To do
The data below is to be set down exactly.

Stored records
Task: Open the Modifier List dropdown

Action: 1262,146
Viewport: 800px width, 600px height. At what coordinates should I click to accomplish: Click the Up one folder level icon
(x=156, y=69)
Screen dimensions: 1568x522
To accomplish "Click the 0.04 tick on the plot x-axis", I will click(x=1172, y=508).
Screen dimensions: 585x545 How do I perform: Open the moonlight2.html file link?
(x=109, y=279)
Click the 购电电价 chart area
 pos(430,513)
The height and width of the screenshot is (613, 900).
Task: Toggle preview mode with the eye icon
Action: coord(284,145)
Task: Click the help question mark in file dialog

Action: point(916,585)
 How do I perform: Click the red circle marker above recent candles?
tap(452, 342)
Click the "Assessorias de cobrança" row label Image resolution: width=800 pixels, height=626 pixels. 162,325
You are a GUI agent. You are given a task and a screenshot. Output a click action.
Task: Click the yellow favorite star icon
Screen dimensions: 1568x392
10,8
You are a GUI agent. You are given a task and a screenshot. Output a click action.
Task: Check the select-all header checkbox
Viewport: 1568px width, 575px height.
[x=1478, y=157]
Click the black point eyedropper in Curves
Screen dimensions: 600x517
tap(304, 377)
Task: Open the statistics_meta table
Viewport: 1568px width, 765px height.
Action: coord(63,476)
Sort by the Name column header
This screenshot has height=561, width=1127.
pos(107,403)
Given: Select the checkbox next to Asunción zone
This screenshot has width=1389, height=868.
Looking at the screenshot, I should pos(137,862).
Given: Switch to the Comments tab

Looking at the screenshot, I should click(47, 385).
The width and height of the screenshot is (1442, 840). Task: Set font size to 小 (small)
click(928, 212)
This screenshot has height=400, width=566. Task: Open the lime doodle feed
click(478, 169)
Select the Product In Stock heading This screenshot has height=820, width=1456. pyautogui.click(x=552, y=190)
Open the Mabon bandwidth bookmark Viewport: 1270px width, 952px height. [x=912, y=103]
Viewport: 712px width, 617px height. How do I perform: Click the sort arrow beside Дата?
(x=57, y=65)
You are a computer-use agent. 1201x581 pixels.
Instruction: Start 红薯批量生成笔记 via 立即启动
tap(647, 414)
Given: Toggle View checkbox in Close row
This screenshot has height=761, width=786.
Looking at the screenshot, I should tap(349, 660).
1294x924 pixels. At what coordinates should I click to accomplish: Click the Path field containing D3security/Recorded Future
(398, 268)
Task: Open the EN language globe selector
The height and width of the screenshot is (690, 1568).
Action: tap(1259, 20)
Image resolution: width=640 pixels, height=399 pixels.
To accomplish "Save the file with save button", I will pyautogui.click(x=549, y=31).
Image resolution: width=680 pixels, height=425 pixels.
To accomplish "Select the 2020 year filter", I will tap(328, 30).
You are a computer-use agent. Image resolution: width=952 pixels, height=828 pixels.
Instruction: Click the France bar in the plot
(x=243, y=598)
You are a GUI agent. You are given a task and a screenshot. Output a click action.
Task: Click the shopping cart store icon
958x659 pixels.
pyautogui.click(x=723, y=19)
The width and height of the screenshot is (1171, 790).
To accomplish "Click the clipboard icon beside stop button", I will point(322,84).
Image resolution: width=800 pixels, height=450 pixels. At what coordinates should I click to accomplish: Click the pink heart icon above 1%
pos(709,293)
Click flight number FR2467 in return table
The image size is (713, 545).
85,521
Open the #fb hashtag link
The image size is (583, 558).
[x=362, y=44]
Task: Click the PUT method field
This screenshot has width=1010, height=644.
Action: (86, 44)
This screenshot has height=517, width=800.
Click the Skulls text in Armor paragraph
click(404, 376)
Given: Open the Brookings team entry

Exercise answer
Task: Open the Modifier List dropdown

Action: 1262,146
Viewport: 800px width, 600px height. At what coordinates should I click to accomplish: Click the Up one folder level icon
(x=156, y=69)
Screen dimensions: 1568x522
To accomplish "Click the 0.04 tick on the plot x-axis", I will click(x=1172, y=508).
Screen dimensions: 585x545 How do I perform: Open the moonlight2.html file link?
(x=109, y=279)
Click the 购电电价 chart area
 pos(430,513)
The height and width of the screenshot is (613, 900).
Task: Toggle preview mode with the eye icon
Action: coord(284,145)
Task: Click the help question mark in file dialog

Action: point(916,585)
 How do I perform: Click the red circle marker above recent candles?
tap(452, 342)
Click the "Assessorias de cobrança" row label Image resolution: width=800 pixels, height=626 pixels. 162,325
You are a GUI agent. You are given a task and a screenshot. Output a click action.
Task: Click the yellow favorite star icon
Screen dimensions: 1568x392
10,8
You are a GUI agent. You are given a task and a screenshot. Output a click action.
Task: Check the select-all header checkbox
Viewport: 1568px width, 575px height.
[x=1478, y=157]
Click the black point eyedropper in Curves
Screen dimensions: 600x517
tap(304, 377)
Task: Open the statistics_meta table
Viewport: 1568px width, 765px height.
Action: coord(63,476)
Sort by the Name column header
This screenshot has height=561, width=1127.
pos(107,403)
Given: Select the checkbox next to Asunción zone
This screenshot has width=1389, height=868.
Looking at the screenshot, I should pos(137,862).
Given: Switch to the Comments tab

Looking at the screenshot, I should click(47, 385).
The width and height of the screenshot is (1442, 840). Task: Set font size to 小 (small)
click(928, 212)
This screenshot has height=400, width=566. Task: Open the lime doodle feed
click(478, 169)
Select the Product In Stock heading This screenshot has height=820, width=1456. pyautogui.click(x=552, y=190)
Open the Mabon bandwidth bookmark Viewport: 1270px width, 952px height. [x=912, y=103]
Viewport: 712px width, 617px height. How do I perform: Click the sort arrow beside Дата?
(x=57, y=65)
You are a computer-use agent. 1201x581 pixels.
Instruction: Start 红薯批量生成笔记 via 立即启动
tap(647, 414)
Given: Toggle View checkbox in Close row
This screenshot has height=761, width=786.
Looking at the screenshot, I should tap(349, 660).
1294x924 pixels. At what coordinates should I click to accomplish: Click the Path field containing D3security/Recorded Future
(398, 268)
Task: Open the EN language globe selector
The height and width of the screenshot is (690, 1568).
Action: tap(1259, 20)
Image resolution: width=640 pixels, height=399 pixels.
To accomplish "Save the file with save button", I will pyautogui.click(x=549, y=31).
Image resolution: width=680 pixels, height=425 pixels.
To accomplish "Select the 2020 year filter", I will tap(328, 30).
You are a computer-use agent. Image resolution: width=952 pixels, height=828 pixels.
Instruction: Click the France bar in the plot
(x=243, y=598)
You are a GUI agent. You are given a task and a screenshot. Output a click action.
Task: Click the shopping cart store icon
958x659 pixels.
pyautogui.click(x=723, y=19)
The width and height of the screenshot is (1171, 790).
To accomplish "Click the clipboard icon beside stop button", I will point(322,84).
Image resolution: width=800 pixels, height=450 pixels. At what coordinates should I click to accomplish: Click the pink heart icon above 1%
pos(709,293)
Click flight number FR2467 in return table
The image size is (713, 545).
85,521
Open the #fb hashtag link
The image size is (583, 558).
[x=362, y=44]
Task: Click the PUT method field
This screenshot has width=1010, height=644.
Action: (86, 44)
This screenshot has height=517, width=800.
Click the Skulls text in Armor paragraph
click(404, 376)
Given: Open the Brookings team entry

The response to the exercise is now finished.